Smith baronets of Long Ashton (first creation, 1661)

The Smith baronetcy of Long Ashton, Somerset, was created in the Baronetage of England on 16 May 1661, for Hugh Smith of Ashton Court, following the English Restoration, in recognition of the family's loyalty to the Crown.[1] His father Thomas had been Member of Parliament for Somerset in the Short Parliament, and Smith himself represented Somerset from 1660.[2]

Escutcheon of the Smith baronets of Long Ashton

Smith (or Smyth) of Long Ashton, Somerset (1661)

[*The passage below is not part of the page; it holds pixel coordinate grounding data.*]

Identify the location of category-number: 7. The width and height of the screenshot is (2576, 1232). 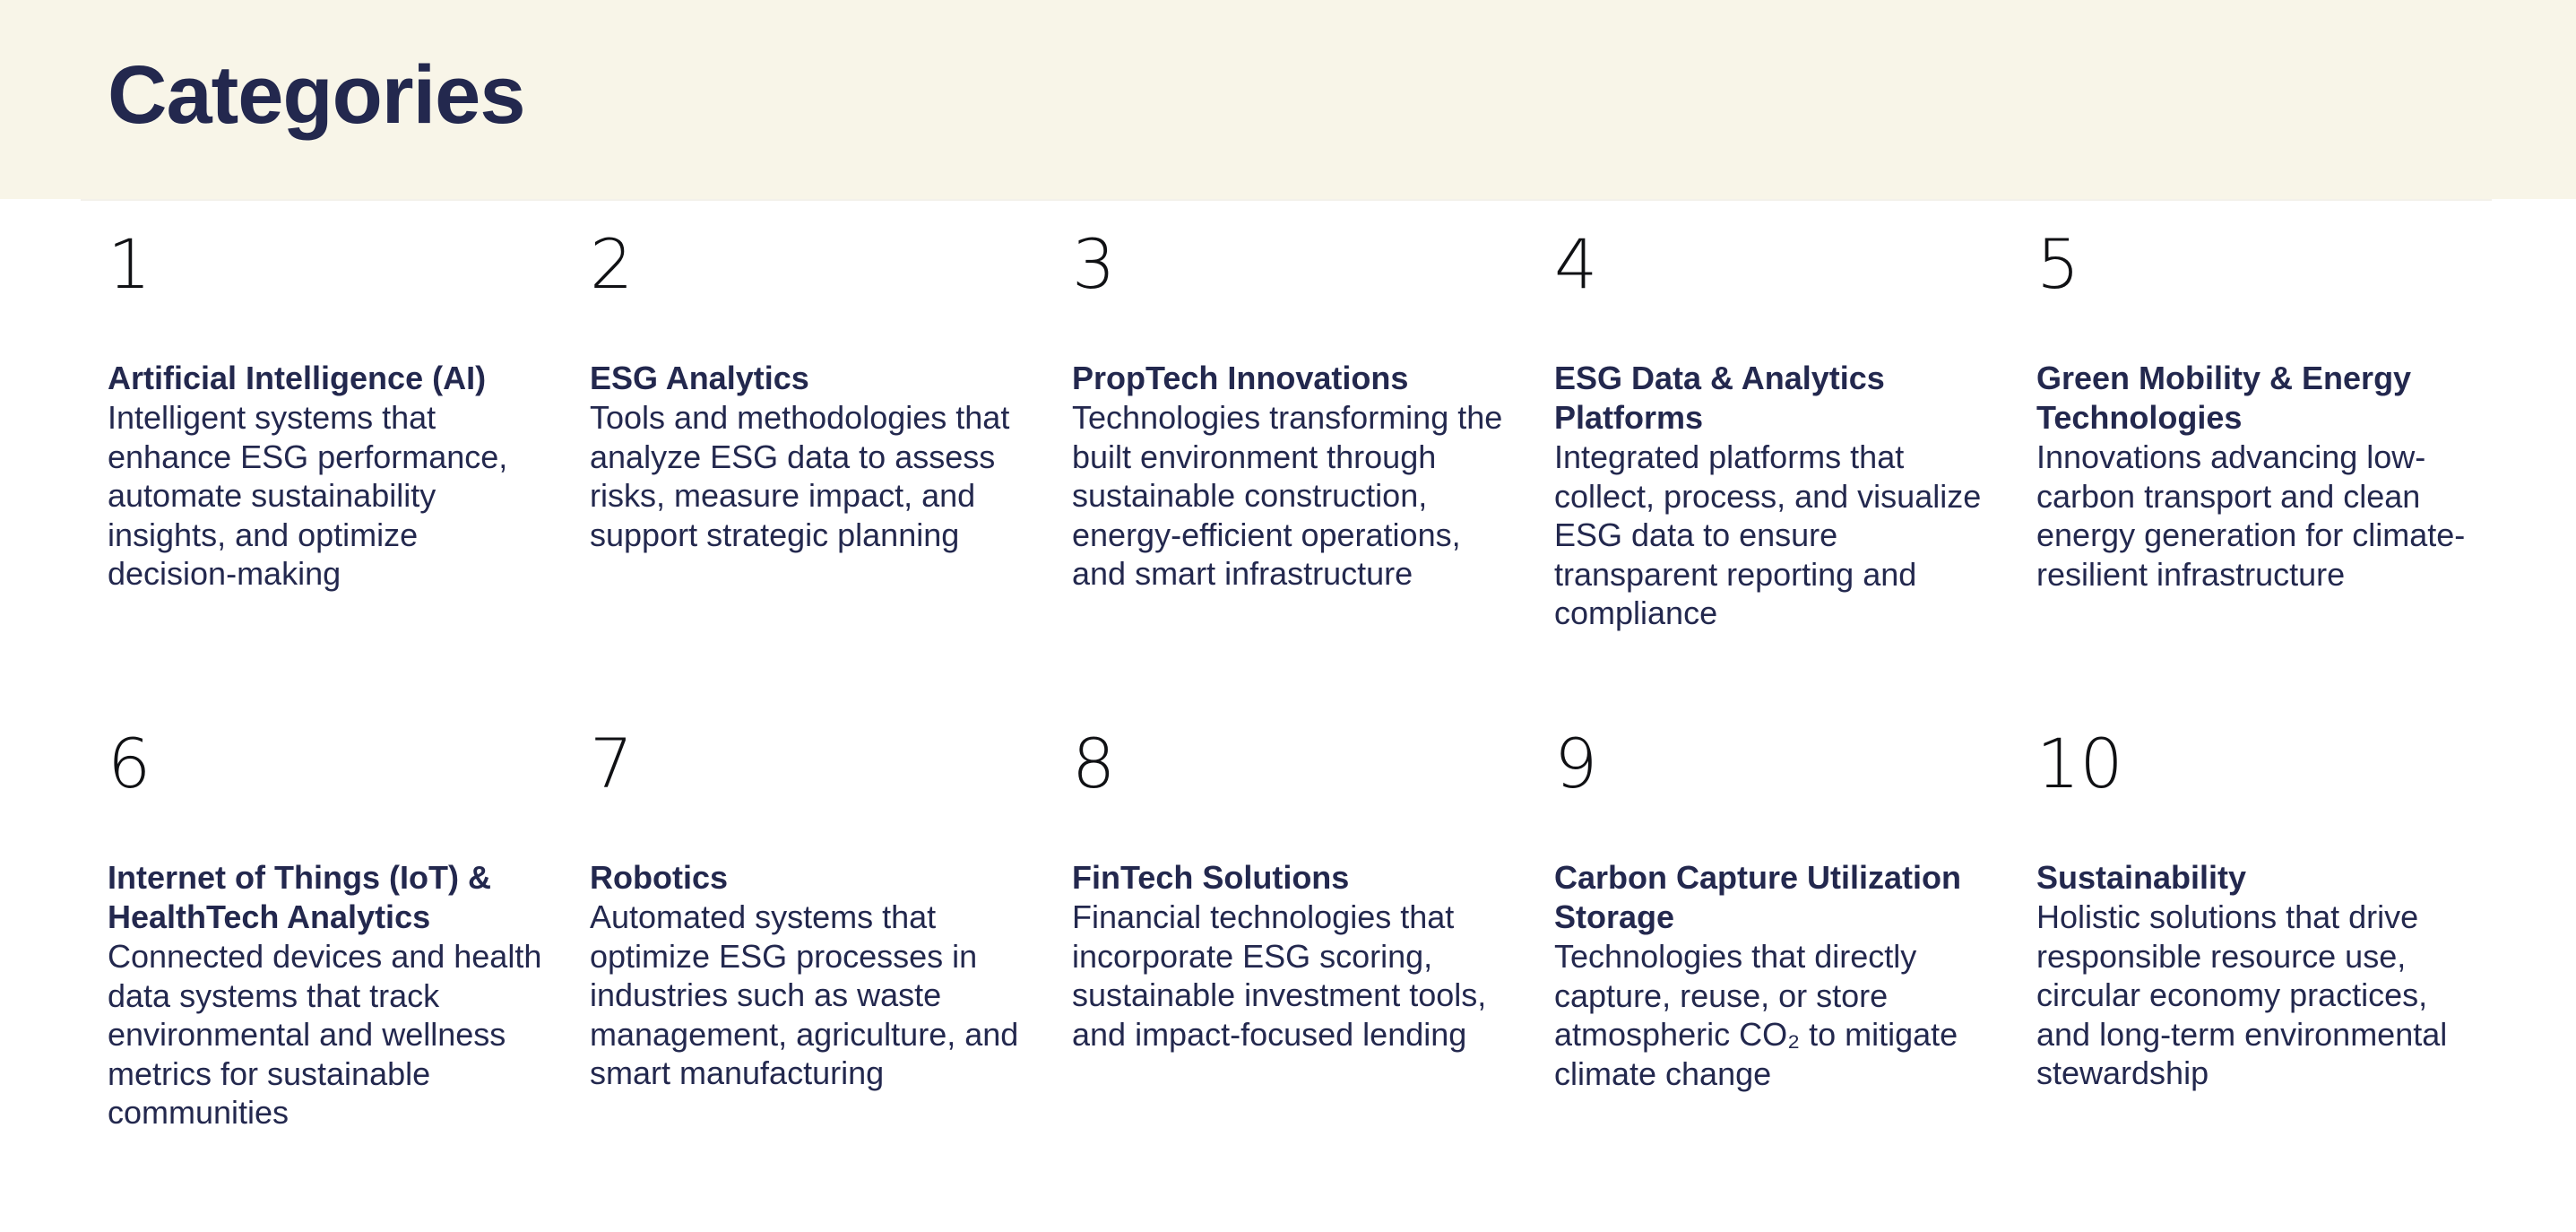
(612, 764).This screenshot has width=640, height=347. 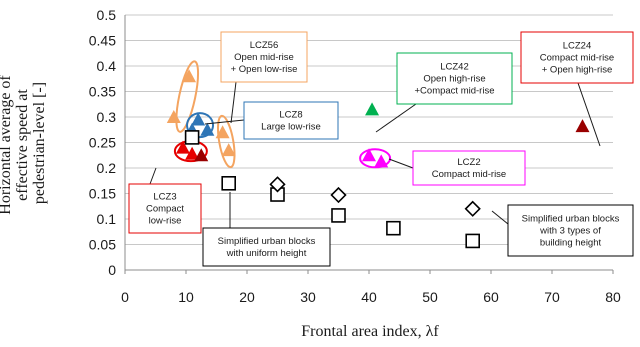 What do you see at coordinates (112, 270) in the screenshot?
I see `y-tick-label: 0` at bounding box center [112, 270]. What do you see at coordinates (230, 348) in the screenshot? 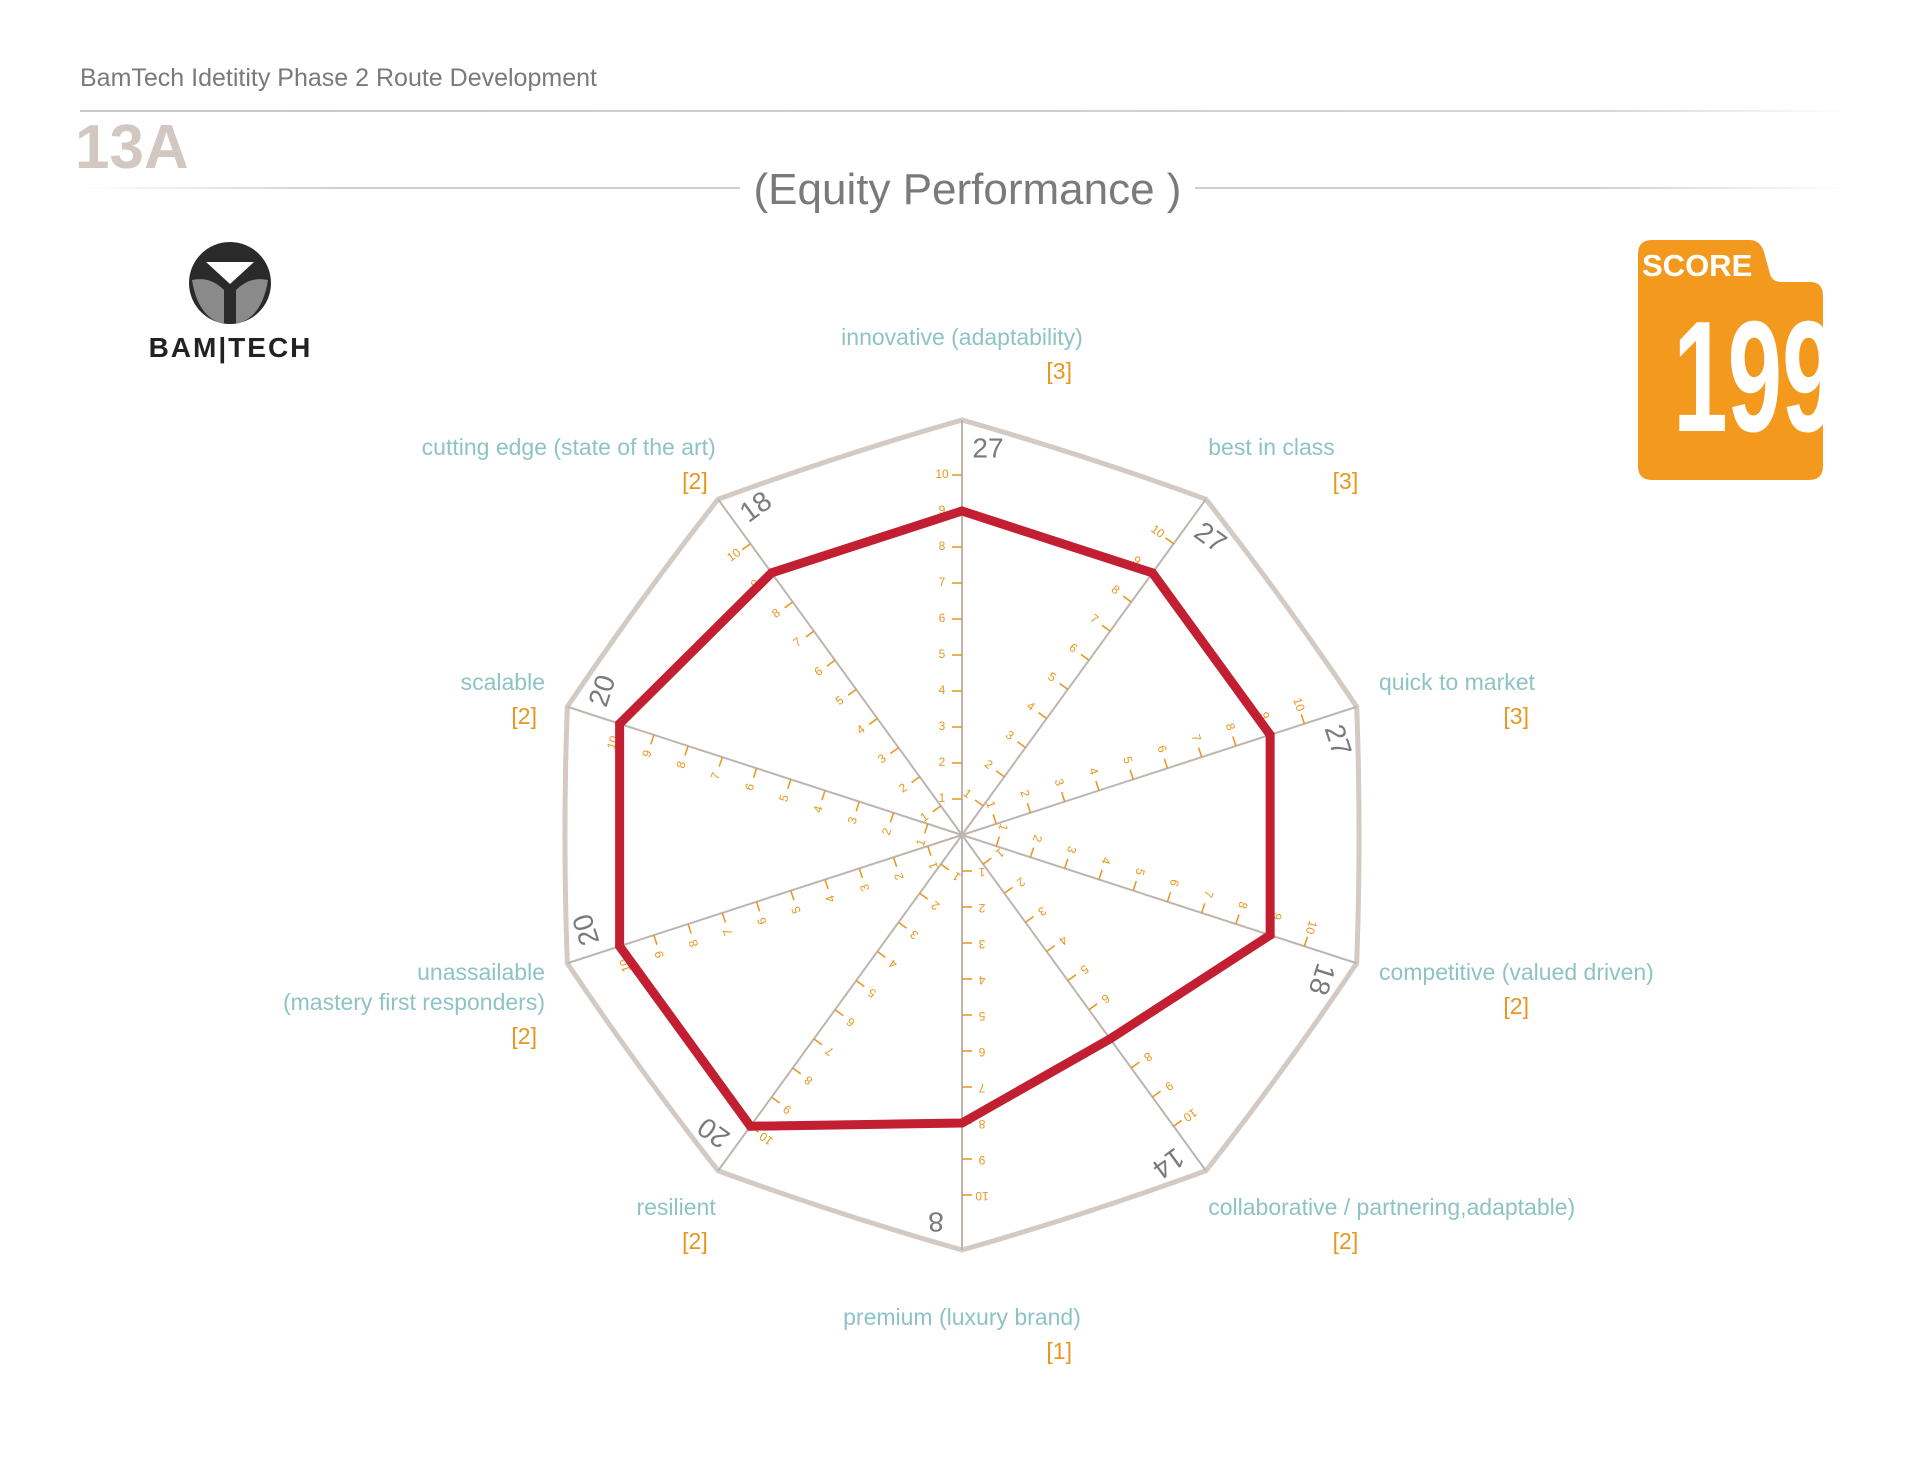
I see `bamtech-wordmark: BAM|TECH` at bounding box center [230, 348].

  • Sir Hugh Smith, 1st Baronet (1632–1680)[1][2]
  • Sir John Smith, 2nd Baronet (c.1655–1726)[1]
  • Sir John Smith, 3rd Baronet (died 1741). He died without issue, and the baronetcy became extinct.[1]

The baronetcy was recreated in 1763, for Jarrit Smith, son-in-law of the 3rd Baronet.[3]

Notes

  1. Cokayne, George Edward (1903). Complete Baronetage. Vol. III. Exeter: W. Pollard & Co., Ltd. pp. 196–197311.
  2. "Smith, Hugh (1632-80), of Long Ashton, Som., History of Parliament Online". www.historyofparliamentonline.org.
  3. Burke, John; Burke, Bernard (1844). A Genealogical and Heraldic History of the Extinct and Dormant Baronetcies of England, Ireland and Scotland. J. R. Smith. p. 493.